++++ BLOCO DE TEXTO
Na disputa pela reeleição, não cabe uma caixa de promessas. O que estará em discussão é o desempenho da gestão. Isso muda quando se trata de um postulante de oposição, em que há liberdade maior para apontar os erros da atual administração. No entanto Paulo Moura pondera que a crítica sem fundamento não tem mais vez dentro da comunicação política.

Por outro lado, o gestor da agência de conteúdo Inclutech, Sergio Lima, acredita que o tempo de construção desse candidato no período de pandemia será muito menor. Ou seja, aquele que não esteja atuando em alinhamento com as agendas e demandas que o momento exige já está atrasado. “Essa campanha é para aqueles que entendem do digital. Esse é o ambiente mais propício para que essa campanha tenha êxito. Então, ele tem que se preocupar muito com o conteúdo de qualidade, com as informações que serão passadas”, afirma.
++++++++
++++ SEGMENTO DE DADOS
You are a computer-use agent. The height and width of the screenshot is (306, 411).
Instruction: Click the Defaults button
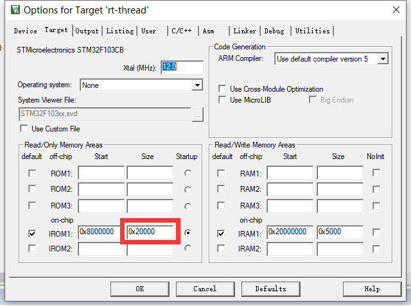270,289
++++++++
• [OBJETIVO DA TAREFA]: Com base no texto sobre campanhas eleitorais, explique, por favor, por que Sergio Lima considera que o candidato que não esteja atuando em alinhamento com as agendas e demandas do momento já está atrasado. Responda em uma ou duas frases.

• [RESULTADO DA TAREFA]: Segundo Sergio Lima, o tempo de construção do candidato no período de pandemia será muito menor. Por isso, quem ainda não se alinhou às agendas e demandas que o momento exige já está atrasado.